Possibilidades de cooperação
Como ponto positivo, Grimard avalia que o Brasil dispõe de conhecimento, tecnologia e recursos humanos para realizar essa construção. “E o Confea e os 27 Creas são veículos exemplares ideais para fazer avançar as experiências práticas e construir melhor o conhecimento”, disse, antes de mencionar as três grandes frentes em que enxerga possibilidade de parceria entre ONU-Habitat e sistema profissional: planejamento, big data e mobilidade.
Planejamento
Os municípios brasileiros são obrigados por lei a fazerem seus planos diretores. “Mas, infelizmente, até 2015, apenas 50% dos municípios cumpriam essa determinação”, apresentou. “As grandes cidades têm competência, recursos humanos, para planejar adequadamente, mas muitos municípios no Brasil não conseguem criar seu plano diretor, que poderiam ajudar muito no desenvolvimento sustentável urbano”. De acordo com Grimard, planos diretores são fundamentais para solucionar problemas de drenagem e esgoto, por exemplo. O oficial do ONU-Habitat mencionou, ainda, outros instrumentos de planejamento – Zonas Especiais de Interesse Social (ZEIS), terrenos e planos parciais, outorga onerosa do direito de construir – e ressaltou: “mas, antes de tudo, deve se reconhecer que há desigualdade e carência na realidade urbana”.
Big data
Em sua explanação, Grimard defendeu que a tecnologia da informação e uso inteligente de dados podem ser cruciais na definição das prioridades das políticas públicas. Informações demográficas, mapeamento, apontamento das características dos equipamentos públicos e monitoramento dos serviços públicos pela população foram alguns exemplos mencionados. “Se se organizam as informações sobre as sinalizações das vias, esgotamento sanitário, coleta de lixo e limpeza urbana, fica mais fácil direcionar, especializar e planejar as ações necessárias”.
Mobilidade
De acordo com Grimard, a rede rodoviária do Brasil cresceu 172% entre 1992 e 2014. “Isso não é sustentável, tanto do ponto de vista de trânsito, como de poluição”, avaliou. “A mobilidade tem que ter sua eficiência maximizada e os engenheiros são essenciais nessa construção”, disse, antes de citar uma frase dita por Enrique Peñalosa, ex-prefeito de Bogotá, segundo quem “uma cidade desenvolvida não é o lugar onde as pessoas pobres têm carros, mas onde os ricos utilizam transporte público”.

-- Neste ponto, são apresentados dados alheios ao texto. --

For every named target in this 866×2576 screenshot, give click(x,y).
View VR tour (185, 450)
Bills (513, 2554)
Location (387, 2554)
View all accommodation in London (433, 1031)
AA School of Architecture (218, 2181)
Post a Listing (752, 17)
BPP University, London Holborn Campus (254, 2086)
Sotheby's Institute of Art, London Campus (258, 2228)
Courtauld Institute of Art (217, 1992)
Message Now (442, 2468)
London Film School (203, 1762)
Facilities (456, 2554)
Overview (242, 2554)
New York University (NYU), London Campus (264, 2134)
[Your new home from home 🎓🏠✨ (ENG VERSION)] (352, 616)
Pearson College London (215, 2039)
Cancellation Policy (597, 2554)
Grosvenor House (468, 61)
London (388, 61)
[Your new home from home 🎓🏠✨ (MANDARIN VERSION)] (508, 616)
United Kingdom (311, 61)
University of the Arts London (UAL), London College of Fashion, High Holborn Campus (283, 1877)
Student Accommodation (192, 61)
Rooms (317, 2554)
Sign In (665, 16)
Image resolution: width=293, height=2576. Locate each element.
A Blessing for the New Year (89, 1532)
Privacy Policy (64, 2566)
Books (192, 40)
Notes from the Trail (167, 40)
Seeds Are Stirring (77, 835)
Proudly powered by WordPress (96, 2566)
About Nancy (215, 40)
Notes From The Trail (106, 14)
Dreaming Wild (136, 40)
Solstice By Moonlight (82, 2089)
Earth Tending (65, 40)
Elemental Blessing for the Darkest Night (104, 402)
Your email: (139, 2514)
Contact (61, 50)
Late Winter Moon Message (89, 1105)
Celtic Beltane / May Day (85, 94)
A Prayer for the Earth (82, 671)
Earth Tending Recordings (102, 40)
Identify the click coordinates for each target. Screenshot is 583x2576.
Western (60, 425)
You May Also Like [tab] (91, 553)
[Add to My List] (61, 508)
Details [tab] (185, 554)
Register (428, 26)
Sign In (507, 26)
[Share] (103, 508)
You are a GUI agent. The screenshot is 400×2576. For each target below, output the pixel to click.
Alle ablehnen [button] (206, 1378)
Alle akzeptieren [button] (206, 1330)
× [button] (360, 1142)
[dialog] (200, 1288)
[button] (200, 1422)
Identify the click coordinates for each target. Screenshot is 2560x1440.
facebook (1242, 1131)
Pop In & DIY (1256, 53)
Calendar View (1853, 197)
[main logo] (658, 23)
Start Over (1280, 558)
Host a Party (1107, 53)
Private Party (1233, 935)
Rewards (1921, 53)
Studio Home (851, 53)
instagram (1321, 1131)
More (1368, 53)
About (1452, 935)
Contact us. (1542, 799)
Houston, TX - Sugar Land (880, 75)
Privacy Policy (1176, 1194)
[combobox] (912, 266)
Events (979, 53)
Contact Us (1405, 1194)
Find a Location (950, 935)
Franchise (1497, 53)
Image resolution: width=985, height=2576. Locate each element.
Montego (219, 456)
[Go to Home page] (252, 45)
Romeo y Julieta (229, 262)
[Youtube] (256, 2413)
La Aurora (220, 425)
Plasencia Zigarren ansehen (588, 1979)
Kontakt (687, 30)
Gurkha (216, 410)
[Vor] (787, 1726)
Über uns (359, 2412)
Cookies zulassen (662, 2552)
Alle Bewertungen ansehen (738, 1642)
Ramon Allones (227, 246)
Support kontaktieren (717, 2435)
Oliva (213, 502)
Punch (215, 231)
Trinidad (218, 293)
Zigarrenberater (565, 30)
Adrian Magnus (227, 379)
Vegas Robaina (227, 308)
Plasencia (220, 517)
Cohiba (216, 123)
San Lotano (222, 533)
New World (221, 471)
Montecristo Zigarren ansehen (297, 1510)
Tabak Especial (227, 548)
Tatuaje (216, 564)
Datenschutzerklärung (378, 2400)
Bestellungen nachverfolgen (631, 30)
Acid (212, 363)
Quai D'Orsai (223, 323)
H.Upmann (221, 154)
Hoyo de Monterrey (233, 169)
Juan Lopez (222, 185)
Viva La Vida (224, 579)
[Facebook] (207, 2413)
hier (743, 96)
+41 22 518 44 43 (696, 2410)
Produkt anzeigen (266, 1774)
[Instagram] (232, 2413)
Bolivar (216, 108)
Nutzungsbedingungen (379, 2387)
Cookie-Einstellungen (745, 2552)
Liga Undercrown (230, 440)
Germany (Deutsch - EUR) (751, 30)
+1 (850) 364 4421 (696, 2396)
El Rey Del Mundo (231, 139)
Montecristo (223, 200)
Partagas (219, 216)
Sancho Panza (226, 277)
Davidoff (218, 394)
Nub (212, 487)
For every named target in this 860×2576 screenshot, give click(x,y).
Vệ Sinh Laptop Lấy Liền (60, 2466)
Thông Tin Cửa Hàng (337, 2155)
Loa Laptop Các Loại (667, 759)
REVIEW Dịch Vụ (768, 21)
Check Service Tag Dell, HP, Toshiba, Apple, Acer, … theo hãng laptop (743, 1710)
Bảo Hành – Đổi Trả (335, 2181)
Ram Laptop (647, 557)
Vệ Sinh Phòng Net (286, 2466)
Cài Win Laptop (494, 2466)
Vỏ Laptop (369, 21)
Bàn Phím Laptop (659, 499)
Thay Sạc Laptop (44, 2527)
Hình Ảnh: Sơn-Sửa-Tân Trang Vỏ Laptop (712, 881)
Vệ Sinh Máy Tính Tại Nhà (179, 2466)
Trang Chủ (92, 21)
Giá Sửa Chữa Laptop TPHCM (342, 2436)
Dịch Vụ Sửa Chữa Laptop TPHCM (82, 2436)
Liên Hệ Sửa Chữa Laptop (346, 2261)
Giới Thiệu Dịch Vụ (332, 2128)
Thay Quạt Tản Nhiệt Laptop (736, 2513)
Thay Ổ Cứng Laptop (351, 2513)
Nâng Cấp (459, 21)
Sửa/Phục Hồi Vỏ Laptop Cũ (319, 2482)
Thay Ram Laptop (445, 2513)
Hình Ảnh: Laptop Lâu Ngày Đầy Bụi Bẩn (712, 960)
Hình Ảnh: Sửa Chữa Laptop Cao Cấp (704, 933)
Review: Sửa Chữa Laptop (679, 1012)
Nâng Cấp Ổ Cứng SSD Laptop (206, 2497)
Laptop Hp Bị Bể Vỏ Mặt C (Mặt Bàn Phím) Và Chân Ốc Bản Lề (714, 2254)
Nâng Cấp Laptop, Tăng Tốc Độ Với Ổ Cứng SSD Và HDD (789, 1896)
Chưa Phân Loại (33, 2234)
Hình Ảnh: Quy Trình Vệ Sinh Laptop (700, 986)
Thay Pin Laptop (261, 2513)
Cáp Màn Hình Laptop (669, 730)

O lançamento da 77ª Semana Oficial da Engenharia e da Agronomia, realizado na noite desta quarta-feira, 12/2, em Brasília, DF, foi transmitido ao vivo. Veja a íntegra do evento:
Grimard encerrou sua apresentação ressaltando que o ONU-Habitat e o Sistema Confea/Crea e Mútua compartilham os mesmos parceiros: governos locais e estaduais, universidades e sociedade civil. “Podemos cooperar na implementação de projetos e dos planos diretores, com intercâmbio sobre melhores práticas e por meio de participação e realização de eventos, prêmios e campanhas globais”, disse. “O Brasil é um país muito urbanizado. O que precisamos não é aumentar a quantidade de espaço urbano, mas, sim, aprimorar sua qualidade. Obviamente, os engenheiros têm um papel importantíssimo no aumento da qualidade de vida e sustentabilidade das cidades”.